Exercise prompt: Edit the lines running from the one containing "Collapse the Miscellaneous" through the end of the dataset excerpt, replacing "Soundtracks" with "Podcasts" and keeping everything else unchanged. Return only those lines.

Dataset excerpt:
◆ ◆ ◆

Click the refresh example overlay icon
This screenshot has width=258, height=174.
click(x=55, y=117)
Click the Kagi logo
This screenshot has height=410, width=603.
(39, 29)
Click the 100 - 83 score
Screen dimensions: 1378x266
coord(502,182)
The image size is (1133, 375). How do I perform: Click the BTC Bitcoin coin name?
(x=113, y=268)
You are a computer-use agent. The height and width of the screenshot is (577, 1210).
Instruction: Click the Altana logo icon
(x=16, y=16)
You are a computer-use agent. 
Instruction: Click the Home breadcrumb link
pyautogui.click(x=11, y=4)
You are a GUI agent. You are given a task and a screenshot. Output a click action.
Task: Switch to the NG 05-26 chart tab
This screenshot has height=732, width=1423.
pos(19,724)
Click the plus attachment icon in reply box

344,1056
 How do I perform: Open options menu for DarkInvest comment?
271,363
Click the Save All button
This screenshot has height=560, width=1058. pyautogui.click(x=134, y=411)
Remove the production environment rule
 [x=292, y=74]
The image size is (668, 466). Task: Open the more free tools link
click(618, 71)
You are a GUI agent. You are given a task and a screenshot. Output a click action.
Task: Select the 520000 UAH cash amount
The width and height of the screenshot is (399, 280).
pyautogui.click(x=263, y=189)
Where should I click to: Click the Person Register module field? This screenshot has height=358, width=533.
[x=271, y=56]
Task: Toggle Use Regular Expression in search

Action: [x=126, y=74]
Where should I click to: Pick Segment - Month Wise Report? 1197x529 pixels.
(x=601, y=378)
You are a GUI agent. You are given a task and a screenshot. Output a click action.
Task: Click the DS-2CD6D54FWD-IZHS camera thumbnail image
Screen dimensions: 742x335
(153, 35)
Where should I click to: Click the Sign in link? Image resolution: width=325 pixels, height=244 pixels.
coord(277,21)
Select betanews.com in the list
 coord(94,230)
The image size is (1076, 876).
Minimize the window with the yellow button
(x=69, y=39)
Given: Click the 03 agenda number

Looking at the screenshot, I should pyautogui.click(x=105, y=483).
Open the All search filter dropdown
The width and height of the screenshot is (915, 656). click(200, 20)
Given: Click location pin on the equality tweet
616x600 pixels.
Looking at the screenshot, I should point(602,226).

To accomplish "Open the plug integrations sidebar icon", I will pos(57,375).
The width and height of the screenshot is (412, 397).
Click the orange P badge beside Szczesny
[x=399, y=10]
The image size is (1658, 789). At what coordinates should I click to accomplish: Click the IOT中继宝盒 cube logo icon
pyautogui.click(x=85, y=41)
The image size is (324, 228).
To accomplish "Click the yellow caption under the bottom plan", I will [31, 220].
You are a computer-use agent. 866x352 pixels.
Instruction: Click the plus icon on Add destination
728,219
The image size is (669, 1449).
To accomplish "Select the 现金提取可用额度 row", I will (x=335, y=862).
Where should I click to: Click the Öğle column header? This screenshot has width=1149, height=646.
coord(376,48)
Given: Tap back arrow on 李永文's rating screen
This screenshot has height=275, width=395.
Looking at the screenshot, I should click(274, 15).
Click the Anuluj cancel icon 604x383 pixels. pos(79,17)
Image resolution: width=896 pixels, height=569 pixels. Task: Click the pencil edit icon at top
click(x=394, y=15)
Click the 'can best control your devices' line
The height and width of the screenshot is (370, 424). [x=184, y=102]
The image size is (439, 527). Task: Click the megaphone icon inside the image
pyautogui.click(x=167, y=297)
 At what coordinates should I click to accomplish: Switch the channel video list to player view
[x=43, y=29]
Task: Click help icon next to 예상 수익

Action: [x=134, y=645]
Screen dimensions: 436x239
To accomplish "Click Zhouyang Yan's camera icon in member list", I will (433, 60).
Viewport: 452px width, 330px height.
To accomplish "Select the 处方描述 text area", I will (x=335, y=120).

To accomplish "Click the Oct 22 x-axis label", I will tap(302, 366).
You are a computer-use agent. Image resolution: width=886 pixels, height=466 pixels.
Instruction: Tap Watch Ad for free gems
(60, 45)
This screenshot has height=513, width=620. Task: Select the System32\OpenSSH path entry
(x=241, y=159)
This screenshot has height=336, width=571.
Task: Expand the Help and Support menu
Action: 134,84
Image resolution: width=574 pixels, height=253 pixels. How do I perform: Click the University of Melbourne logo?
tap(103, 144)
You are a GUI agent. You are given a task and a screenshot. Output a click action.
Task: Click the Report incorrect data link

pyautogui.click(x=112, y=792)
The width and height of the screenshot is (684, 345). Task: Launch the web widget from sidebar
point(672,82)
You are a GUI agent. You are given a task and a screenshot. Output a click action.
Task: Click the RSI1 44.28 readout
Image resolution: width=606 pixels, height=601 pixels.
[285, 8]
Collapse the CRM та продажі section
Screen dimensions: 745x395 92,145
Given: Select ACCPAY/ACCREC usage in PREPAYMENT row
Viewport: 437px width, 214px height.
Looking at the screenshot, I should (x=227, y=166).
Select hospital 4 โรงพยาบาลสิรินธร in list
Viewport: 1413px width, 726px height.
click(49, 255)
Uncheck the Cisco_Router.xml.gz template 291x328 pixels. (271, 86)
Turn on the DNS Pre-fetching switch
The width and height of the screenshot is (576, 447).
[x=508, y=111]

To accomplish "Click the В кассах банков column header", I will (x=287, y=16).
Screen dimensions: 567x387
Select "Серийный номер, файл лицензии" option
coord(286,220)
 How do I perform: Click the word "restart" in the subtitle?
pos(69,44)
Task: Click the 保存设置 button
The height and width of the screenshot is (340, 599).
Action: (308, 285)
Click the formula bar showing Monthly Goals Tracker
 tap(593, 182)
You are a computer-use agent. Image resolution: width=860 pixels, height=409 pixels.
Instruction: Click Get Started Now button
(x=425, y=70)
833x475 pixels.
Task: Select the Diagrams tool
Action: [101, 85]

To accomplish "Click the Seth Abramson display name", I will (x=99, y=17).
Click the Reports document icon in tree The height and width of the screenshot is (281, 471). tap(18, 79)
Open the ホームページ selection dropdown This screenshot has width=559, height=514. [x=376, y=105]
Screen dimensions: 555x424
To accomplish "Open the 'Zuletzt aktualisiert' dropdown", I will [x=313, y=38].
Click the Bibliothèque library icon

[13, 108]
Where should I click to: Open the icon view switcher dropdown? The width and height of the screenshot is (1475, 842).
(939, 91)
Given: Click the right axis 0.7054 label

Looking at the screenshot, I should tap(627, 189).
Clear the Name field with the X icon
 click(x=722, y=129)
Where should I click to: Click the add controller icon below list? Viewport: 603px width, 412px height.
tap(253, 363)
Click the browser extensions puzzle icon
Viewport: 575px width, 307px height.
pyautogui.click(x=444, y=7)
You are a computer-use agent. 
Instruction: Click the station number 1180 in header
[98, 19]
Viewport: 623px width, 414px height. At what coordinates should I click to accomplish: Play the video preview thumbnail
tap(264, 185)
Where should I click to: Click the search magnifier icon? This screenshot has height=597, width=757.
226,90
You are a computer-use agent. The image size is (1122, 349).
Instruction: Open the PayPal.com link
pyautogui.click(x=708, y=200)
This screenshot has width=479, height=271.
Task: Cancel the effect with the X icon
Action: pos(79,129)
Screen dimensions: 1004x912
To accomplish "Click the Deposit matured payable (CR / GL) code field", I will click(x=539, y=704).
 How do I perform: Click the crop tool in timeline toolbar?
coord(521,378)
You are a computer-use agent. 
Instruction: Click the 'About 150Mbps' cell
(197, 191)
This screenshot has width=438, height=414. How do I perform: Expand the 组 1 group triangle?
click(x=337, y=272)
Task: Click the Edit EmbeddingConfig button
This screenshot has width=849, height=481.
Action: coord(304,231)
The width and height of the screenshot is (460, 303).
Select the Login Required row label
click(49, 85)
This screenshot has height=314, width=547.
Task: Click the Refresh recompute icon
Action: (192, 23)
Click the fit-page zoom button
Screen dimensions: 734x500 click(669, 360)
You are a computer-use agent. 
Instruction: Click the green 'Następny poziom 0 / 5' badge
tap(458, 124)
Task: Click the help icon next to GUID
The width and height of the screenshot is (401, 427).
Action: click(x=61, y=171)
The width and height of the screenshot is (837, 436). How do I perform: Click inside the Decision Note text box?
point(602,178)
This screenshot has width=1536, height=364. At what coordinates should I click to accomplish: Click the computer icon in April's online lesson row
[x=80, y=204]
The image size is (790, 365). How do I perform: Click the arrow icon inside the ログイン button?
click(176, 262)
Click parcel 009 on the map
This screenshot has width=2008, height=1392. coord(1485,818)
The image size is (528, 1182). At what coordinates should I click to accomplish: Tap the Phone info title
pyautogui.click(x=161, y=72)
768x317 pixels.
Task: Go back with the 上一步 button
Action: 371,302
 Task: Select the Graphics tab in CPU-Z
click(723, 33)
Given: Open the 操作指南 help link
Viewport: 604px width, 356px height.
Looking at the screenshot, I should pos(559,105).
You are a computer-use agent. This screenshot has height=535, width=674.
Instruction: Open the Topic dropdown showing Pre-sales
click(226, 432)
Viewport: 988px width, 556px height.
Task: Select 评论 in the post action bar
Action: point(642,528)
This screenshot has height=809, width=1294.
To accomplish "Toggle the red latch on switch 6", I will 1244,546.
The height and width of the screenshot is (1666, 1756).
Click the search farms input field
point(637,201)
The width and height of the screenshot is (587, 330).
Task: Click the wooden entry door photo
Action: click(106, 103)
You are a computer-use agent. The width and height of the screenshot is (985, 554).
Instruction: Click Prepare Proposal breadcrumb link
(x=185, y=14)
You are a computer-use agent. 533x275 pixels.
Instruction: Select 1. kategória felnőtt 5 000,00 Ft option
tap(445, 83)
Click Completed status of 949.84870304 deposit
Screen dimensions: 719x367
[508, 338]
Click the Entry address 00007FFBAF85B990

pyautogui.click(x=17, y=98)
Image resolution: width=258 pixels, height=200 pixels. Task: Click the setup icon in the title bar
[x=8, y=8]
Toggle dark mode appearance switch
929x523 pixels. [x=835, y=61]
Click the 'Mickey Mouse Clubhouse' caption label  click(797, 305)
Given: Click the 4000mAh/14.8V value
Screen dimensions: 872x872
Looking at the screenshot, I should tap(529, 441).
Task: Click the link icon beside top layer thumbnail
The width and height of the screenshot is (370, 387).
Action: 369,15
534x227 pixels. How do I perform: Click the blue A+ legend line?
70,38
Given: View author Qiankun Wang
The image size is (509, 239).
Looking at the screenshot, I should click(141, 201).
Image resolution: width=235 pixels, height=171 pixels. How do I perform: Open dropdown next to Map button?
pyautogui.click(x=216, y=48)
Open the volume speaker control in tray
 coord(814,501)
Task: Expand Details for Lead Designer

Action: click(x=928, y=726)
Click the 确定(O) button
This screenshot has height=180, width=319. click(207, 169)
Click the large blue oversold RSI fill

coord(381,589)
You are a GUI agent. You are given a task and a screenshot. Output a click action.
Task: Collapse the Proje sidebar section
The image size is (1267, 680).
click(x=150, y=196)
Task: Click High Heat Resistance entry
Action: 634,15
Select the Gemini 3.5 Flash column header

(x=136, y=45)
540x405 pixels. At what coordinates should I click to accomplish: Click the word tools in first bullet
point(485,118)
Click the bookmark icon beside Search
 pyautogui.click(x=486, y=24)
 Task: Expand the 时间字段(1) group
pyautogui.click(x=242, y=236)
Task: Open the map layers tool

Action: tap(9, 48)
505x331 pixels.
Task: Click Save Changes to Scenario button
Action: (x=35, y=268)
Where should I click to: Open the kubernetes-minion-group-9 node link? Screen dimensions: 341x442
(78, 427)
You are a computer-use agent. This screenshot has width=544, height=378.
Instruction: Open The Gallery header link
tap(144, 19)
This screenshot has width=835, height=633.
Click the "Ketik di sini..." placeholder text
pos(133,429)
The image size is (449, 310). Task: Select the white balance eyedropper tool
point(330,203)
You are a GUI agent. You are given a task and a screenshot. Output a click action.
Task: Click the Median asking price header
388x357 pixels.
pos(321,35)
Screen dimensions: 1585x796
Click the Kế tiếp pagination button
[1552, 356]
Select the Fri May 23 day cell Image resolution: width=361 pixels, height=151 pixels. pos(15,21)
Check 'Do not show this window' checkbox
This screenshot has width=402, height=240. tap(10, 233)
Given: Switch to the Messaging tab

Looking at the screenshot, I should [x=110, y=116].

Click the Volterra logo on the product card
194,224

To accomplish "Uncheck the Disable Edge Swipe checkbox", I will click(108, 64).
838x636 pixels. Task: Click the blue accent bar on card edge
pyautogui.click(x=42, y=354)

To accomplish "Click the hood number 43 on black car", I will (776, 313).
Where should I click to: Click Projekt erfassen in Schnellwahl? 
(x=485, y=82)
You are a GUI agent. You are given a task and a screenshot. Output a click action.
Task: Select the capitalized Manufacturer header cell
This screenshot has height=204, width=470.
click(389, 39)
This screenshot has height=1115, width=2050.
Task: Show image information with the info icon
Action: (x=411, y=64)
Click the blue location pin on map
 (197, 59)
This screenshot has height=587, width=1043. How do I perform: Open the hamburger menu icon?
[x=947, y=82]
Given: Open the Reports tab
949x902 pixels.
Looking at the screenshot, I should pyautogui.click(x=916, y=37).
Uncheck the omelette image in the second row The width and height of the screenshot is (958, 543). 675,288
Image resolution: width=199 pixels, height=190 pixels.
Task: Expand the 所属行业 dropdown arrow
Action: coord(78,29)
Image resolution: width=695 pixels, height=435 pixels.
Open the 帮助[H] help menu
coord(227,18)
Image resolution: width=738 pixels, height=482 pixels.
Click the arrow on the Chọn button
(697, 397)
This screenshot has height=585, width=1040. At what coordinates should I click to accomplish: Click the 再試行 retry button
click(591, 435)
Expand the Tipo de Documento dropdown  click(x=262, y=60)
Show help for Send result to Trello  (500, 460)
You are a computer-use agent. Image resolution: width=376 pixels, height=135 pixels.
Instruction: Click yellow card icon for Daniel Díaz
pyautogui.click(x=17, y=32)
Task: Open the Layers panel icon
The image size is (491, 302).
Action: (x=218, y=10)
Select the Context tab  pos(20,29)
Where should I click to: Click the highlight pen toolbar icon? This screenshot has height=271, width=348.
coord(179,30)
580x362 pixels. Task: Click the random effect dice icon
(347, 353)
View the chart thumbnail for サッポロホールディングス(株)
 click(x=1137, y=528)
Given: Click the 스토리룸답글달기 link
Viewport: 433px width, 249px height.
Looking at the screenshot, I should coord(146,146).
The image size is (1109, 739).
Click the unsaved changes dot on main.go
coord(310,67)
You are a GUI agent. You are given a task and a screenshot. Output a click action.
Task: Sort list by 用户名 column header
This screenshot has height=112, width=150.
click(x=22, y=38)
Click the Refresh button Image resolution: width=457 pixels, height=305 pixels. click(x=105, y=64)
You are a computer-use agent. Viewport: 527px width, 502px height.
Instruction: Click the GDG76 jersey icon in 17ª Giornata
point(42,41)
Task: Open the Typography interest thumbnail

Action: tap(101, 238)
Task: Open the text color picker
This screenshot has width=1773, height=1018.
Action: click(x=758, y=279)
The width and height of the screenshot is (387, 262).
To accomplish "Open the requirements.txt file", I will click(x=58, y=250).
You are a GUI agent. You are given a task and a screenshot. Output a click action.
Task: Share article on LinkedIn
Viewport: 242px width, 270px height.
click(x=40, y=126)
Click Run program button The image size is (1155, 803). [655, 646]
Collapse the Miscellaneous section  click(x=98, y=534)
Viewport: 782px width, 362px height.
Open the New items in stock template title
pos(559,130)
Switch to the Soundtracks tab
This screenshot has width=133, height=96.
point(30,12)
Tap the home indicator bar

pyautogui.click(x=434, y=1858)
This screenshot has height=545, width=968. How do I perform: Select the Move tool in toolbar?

◆ ◆ ◆

Exercise solution:
Collapse the Miscellaneous section  click(x=98, y=534)
Viewport: 782px width, 362px height.
Open the New items in stock template title
pos(559,130)
Switch to the Podcasts tab
This screenshot has width=133, height=96.
point(30,12)
Tap the home indicator bar

pyautogui.click(x=434, y=1858)
This screenshot has height=545, width=968. How do I perform: Select the Move tool in toolbar?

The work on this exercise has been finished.